TASK DETAILS |
Scan the entries for "flavors". Every line that holds it is to be copied.

RAW DATA |
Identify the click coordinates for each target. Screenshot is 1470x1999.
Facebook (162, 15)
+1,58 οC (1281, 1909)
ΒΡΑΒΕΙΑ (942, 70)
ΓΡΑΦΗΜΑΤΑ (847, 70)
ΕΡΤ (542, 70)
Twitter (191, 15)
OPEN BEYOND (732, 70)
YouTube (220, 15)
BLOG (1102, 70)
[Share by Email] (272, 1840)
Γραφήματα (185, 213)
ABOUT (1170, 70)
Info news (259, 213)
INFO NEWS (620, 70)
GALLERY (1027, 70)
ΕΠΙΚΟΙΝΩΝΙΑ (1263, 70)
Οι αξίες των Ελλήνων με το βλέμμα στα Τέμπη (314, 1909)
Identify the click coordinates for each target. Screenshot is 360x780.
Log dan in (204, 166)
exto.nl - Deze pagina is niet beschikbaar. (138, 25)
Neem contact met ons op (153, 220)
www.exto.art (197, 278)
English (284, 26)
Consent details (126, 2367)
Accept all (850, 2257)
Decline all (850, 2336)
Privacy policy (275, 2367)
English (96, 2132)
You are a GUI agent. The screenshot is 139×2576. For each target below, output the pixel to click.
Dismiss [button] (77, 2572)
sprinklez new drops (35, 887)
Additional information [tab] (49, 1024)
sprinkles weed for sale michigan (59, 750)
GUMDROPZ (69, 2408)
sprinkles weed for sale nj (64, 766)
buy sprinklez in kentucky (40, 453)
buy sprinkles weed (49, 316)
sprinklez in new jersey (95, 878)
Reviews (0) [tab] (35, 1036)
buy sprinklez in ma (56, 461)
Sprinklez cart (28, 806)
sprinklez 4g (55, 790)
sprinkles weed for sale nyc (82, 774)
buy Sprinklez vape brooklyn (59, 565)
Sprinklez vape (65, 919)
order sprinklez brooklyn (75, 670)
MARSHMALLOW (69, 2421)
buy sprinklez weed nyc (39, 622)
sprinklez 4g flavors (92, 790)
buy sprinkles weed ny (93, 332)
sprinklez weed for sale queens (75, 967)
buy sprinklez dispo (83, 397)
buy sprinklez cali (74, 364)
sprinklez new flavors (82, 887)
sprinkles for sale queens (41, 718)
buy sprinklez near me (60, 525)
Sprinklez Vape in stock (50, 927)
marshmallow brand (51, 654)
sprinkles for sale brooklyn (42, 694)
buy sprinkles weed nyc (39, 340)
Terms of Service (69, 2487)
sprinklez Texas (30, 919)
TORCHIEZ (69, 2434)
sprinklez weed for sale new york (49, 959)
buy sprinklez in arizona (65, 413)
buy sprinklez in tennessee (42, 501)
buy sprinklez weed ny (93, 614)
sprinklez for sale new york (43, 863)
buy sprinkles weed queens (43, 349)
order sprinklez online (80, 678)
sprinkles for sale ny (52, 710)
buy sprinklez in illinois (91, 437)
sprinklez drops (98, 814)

OUTPUT OF THE TASK |
sprinklez 4g flavors (92, 790)
sprinklez new flavors (82, 887)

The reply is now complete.